İZİKAD Yönetim Kurulu Başkanı Betül Sezgin:
“TBBB'de daha güçlü kadın sesi istiyoruz”
Öncelikle 8 Mart Dünya Kadınlar Günü kadına yönelik ayrımcılığın, şiddetin önlenmesine dair bir farkındalık günü olarak tüm kadınlarımıza kutlu olsun. Tarih boyunca ötelenen, ayrımcılığa uğrayan kadınların ‘Yeter’ dediği 8 Mart, her anlamda kadının meydanlara çıkarak sesini yükselttiği bir mücadele günü olarak kutlanıyor. Bu yıl da 8 Mart’ta kadınlarımız şiddete, tacize, ayrımcılığa, ötekileştirmeye karşı sesini yükseltecek. Deprem nedeniyle kadınlarımızın o bölgede büyük zorluklar içinde olduğunu biliyoruz. 8 mart vesilesi ile depremzede kadınların desteklenmesi, kadınlara yönelik bölgede projeler üretilmesi çağrısını bir kere daha yapmak isterim. Seçim tartışmalarının sürdüğü, hangi masanın, hangi ittifakın nasıl iktidarı alacağının tartışıldığı bu günlerde tüm siyasi partilere bir çağrımız var: Kadını yok sayan siyasi tutumu kadınlar olarak biz de yok sayacağız. Ulu önder Mustafa Kemal Atatürk’ün kadına verdiği değer ortadayken bugün her anlamda kadınlar geriye düşmüş durumda. TBMM’de daha güçlü bir kadın sesi için siyasi partilerin milletvekilliği listelerinde kadını süs olmaktan çıkarıp meclise taşımalarını bekliyoruz ve bunun takipçisi olacağız. Kadını olmayan bir toplum yarımdır, kadını olmayan TBMM eksiktir, bunun değiştirilmesini sağlayacağız. İstanbul Sözleşmesi’nden nasıl bir gecede çıkıldıysa, aynı şekilde bir gecede geri dönülmesini sağlayacak siyasal iklimi de bu seçimlerde yaratacağımızdan kimsenin kuşkusu olmasın.

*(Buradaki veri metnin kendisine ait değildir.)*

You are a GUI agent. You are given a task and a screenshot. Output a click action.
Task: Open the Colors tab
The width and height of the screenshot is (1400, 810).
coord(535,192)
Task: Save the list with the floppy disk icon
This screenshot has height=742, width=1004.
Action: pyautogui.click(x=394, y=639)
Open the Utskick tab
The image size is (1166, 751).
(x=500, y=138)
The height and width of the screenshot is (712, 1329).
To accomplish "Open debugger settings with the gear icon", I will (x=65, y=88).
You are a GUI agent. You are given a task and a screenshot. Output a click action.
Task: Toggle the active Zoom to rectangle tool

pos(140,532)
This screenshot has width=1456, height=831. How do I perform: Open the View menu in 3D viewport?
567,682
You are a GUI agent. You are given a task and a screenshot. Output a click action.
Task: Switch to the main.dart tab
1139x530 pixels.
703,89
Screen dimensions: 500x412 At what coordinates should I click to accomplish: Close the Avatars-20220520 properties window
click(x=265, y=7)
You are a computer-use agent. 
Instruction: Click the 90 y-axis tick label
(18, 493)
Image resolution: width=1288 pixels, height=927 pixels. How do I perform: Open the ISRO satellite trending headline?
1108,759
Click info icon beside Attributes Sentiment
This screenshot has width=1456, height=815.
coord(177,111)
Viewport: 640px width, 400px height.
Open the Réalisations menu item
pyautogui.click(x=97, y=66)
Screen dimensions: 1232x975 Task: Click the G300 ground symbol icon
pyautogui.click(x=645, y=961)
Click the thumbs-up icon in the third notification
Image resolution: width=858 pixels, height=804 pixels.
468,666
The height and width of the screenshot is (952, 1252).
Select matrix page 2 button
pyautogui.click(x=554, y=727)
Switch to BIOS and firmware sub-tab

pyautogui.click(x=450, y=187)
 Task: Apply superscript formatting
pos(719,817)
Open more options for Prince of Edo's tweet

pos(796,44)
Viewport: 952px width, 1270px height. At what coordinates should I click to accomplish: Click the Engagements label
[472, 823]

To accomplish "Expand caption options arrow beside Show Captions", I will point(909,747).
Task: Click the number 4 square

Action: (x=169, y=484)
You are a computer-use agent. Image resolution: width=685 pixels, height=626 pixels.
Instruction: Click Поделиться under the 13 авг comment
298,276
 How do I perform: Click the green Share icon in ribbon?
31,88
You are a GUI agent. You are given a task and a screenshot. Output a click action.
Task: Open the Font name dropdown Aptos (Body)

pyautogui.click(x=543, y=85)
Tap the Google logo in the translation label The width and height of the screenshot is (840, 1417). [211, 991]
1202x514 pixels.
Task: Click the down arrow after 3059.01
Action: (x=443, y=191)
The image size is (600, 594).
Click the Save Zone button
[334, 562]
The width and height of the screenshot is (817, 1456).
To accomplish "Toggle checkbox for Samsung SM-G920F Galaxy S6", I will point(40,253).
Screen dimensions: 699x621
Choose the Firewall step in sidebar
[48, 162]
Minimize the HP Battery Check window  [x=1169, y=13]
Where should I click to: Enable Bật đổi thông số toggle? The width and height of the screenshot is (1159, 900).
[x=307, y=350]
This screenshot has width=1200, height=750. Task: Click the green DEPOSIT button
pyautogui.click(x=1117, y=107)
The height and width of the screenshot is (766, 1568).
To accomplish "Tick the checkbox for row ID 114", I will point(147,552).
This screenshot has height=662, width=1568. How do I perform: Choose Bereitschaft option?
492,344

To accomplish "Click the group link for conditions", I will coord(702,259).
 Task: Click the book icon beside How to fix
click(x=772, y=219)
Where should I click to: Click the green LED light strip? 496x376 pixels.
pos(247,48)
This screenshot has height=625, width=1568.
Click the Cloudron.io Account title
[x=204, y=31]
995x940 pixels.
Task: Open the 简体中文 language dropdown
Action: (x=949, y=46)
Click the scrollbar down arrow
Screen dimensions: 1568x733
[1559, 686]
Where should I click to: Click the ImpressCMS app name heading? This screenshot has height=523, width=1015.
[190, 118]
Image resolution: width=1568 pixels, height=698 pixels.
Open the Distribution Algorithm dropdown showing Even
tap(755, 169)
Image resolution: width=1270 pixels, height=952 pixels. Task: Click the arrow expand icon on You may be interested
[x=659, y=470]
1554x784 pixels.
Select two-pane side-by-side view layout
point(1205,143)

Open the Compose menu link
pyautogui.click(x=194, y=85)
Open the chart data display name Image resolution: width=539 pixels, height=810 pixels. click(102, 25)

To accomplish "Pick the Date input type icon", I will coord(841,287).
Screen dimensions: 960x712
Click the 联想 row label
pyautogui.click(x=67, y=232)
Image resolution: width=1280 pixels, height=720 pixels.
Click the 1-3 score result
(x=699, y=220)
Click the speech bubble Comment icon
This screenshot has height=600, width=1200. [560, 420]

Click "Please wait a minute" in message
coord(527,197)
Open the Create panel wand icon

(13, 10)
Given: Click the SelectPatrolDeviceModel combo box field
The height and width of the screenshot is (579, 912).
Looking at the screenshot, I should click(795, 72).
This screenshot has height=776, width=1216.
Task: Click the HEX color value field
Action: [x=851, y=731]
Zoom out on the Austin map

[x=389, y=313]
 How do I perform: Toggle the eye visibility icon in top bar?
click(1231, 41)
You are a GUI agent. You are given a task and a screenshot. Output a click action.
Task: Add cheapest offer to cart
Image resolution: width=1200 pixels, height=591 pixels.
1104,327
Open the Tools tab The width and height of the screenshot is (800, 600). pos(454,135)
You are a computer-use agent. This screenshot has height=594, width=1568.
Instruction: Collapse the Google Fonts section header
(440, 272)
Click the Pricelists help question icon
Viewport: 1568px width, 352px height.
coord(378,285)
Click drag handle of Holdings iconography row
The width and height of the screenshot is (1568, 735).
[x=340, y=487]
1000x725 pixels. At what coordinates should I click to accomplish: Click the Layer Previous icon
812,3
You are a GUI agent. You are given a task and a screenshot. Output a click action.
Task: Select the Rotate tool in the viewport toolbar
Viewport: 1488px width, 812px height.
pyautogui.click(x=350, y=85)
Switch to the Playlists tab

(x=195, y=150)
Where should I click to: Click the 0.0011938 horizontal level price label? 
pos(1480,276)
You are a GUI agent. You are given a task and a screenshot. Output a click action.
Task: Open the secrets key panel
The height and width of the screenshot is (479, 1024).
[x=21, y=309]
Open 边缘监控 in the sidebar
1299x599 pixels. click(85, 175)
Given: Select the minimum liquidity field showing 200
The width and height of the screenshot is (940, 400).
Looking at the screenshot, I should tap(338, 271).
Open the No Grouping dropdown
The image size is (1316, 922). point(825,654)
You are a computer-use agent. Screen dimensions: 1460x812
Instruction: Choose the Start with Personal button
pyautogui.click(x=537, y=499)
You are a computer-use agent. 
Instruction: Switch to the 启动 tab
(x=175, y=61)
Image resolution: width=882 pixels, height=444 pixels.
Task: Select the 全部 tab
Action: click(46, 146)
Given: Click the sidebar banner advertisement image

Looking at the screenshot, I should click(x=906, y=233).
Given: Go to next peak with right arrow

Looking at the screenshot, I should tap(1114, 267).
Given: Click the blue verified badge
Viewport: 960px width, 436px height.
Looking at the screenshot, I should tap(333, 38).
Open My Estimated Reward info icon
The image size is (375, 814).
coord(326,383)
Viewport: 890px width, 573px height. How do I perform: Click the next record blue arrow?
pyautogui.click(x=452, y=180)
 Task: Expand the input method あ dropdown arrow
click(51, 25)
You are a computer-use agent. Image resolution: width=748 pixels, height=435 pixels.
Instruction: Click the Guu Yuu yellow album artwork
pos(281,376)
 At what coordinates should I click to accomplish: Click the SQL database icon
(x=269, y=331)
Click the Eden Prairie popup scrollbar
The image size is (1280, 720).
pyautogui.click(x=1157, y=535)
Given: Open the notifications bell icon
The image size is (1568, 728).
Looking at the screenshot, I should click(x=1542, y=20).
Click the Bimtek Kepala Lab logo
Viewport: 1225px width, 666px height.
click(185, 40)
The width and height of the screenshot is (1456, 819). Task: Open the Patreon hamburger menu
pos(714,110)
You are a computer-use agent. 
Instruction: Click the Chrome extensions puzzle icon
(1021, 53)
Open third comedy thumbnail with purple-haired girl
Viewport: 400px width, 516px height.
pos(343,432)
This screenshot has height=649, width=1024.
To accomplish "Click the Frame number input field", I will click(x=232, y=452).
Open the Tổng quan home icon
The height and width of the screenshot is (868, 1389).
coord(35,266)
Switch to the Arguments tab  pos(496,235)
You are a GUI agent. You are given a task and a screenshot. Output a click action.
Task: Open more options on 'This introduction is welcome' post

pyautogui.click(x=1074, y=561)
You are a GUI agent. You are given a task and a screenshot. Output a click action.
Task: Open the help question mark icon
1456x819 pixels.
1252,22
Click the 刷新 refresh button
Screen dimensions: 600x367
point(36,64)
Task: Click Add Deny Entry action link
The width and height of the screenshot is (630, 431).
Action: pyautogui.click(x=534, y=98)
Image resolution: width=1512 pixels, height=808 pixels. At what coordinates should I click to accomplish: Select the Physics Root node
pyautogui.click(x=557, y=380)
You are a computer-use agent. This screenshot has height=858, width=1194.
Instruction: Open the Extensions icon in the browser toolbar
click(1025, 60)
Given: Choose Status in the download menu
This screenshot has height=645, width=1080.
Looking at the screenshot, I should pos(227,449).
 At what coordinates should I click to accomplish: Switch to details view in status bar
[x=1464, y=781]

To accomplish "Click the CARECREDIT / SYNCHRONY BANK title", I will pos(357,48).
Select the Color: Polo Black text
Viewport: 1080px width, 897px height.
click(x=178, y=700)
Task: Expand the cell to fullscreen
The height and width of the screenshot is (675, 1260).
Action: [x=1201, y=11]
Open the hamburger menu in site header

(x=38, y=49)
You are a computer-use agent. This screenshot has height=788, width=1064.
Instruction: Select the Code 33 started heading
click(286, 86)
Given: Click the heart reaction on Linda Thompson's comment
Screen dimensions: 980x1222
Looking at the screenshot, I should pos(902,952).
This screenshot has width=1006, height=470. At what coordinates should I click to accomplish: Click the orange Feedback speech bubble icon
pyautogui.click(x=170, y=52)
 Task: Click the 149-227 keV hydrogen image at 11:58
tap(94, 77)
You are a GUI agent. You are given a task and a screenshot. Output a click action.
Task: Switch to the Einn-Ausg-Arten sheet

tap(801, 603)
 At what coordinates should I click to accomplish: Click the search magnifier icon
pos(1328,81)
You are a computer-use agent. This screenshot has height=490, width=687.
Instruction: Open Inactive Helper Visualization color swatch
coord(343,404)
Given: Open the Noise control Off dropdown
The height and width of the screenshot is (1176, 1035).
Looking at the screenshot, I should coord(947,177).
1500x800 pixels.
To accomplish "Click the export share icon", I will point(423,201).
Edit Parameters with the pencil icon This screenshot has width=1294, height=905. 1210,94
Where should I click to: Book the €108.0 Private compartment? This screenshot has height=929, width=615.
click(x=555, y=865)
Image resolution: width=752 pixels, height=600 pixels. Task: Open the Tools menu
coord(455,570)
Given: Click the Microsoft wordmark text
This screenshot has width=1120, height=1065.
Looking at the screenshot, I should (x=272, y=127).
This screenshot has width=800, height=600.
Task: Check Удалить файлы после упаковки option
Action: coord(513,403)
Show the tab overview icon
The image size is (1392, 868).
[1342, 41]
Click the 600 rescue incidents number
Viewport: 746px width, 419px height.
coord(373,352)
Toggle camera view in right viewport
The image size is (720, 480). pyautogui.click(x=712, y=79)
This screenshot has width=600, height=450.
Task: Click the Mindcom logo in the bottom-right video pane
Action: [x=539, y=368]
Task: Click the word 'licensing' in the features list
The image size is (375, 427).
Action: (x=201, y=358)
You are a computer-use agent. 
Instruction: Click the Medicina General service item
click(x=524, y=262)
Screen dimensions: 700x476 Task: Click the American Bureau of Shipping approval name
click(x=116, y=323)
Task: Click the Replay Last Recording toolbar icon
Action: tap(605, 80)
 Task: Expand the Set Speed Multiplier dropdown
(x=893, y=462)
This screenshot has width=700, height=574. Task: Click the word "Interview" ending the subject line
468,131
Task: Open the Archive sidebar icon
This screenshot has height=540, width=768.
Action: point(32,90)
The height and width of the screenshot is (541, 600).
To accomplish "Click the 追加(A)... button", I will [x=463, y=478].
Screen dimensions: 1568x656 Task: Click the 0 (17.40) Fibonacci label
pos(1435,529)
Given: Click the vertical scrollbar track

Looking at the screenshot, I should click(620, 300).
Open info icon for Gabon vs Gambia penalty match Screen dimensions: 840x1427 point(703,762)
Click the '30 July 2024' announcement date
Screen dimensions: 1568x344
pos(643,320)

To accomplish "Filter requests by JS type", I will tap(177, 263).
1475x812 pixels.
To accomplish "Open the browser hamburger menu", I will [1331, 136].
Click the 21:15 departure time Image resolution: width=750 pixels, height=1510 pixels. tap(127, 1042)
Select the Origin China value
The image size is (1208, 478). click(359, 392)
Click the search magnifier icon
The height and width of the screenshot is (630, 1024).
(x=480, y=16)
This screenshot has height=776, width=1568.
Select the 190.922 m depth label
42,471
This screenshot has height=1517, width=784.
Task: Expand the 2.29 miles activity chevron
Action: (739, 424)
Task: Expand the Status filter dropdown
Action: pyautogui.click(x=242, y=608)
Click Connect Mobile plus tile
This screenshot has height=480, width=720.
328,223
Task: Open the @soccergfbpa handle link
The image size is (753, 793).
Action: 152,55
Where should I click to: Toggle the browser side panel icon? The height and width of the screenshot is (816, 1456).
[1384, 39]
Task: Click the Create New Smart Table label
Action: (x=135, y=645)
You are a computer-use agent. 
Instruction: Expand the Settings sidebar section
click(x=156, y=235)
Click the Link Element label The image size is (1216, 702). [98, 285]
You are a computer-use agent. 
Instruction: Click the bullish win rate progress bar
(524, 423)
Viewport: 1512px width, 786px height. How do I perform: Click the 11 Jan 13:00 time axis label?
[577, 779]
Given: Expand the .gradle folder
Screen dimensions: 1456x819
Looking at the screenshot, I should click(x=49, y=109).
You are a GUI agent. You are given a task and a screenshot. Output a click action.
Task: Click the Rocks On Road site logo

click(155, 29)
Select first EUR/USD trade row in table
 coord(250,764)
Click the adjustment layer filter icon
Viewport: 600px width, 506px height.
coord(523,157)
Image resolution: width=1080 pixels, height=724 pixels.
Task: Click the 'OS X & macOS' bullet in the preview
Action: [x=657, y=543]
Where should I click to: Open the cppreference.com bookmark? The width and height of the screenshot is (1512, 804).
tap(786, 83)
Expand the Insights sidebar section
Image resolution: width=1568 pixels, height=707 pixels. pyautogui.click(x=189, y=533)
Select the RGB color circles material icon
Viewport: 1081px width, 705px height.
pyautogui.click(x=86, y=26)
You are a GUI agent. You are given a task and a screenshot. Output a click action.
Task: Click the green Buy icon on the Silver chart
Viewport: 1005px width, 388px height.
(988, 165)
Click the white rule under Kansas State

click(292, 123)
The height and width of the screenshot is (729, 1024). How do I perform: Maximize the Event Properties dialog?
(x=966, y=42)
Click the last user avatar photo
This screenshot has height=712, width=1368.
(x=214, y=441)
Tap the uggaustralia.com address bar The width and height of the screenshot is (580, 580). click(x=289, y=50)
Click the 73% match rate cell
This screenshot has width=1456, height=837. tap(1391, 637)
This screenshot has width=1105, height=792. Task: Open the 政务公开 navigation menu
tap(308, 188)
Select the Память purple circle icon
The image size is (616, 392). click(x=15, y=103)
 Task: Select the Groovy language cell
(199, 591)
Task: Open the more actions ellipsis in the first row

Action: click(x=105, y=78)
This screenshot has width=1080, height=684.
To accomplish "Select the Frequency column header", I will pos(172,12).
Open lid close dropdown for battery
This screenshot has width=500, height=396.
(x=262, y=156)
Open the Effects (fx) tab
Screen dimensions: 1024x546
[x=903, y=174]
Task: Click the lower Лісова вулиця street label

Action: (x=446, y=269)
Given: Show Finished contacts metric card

EGİKAD Yönetim Kurulu Başkanı Şahika Yörükoğlu Aşkıner:
“Kadınlara da yarı yarıya temsil hakkı istiyoruz”
Ülkemizde ilk kez 1921 yılında kutlanan 8 Mart tarihi, 1975 Dünya Kadınlar Yılı‘nda Birleşmiş Milletler‘in "Dünya Kadınlar Günü" olarak kabul etmesiyle birlikte sokağa taşındı ve daha yaygın olarak kutlanmaya başlandı. Günümüzde Türkiye’de de 8 Mart Dünya Kadınlar Günü bir kutlama, bayram günü olmasından ziyade bir mücadele, bir farkındalık günü olarak idrak ediliyor. Türkiye’nin son yıllarda kadın mücadelesinin odağı haline gelen kadına yönelik şiddet, kadın cinayetleri ve taciz, hala ülkemizin en önemli kadın sorunlarının başında geliyor. Kadına yönelik bu şiddet ve ayrımcılık ikliminin dağıtılmasının en güçlü silahı elbette ki kız çocuklarının eğitimidir. Eğitim alan, meslek sahibi olan kadının finansal özgürlüğü, kendisine yönelen şiddeti ve ayrımcılığı savuşturmada güçlü bir silah olmayı sürdürüyor. Depremin acısının henüz sarılamadığı noktada 8 Mart Dünya Kadınlar Günü, depremzede kadınlar açısından bu yıl farklı bir anlam da taşıyor. Deprem bölgesinde bulunan kadınlar, barınmadan hijyene, çocuk bakımından hamilelerin sağlıklı ortama ulaşımına kadar bir dizi ciddi problemlerle boğuşuyorlar. Yardım kampanyalarının ilk günlerde yapılıp görece sönümlendiği bu günlerde, başta bölge STK, kamu kurum ve kuruluşları olmak üzere Türkiye’deki kadın STK’larının ve belediyelerinin kadınlara yönelik bir destek kampanyası açması gerektiğini düşünüyor ve öneriyoruz.Seçim tartışmalarının yükseldiği bu dönemde Ulu Önder Mustafa Kemal Atatürk’ün kurup bizlere teslim ettiği TBMM’de bugün kadının kısılmış olan sesini daha da gür çıkacak bir aritmetiğe ulaşmak zorundayız. Bu sebeple böylesi önemli bir günde tüm siyasi partilere çağrı yapıyoruz: “Kadınlara yarı yarıya temsil hakkı tanıyın” İstanbul Sözleşmesi’ni bir kez daha siyasal partilere hatırlatıyor, seçim bildirgelerinde bunun sözünü arayacağımızı ve sonrasında iktidara gelen hükümetten gereğini yapmalarını beklediğimizi ifade etmek istiyoruz.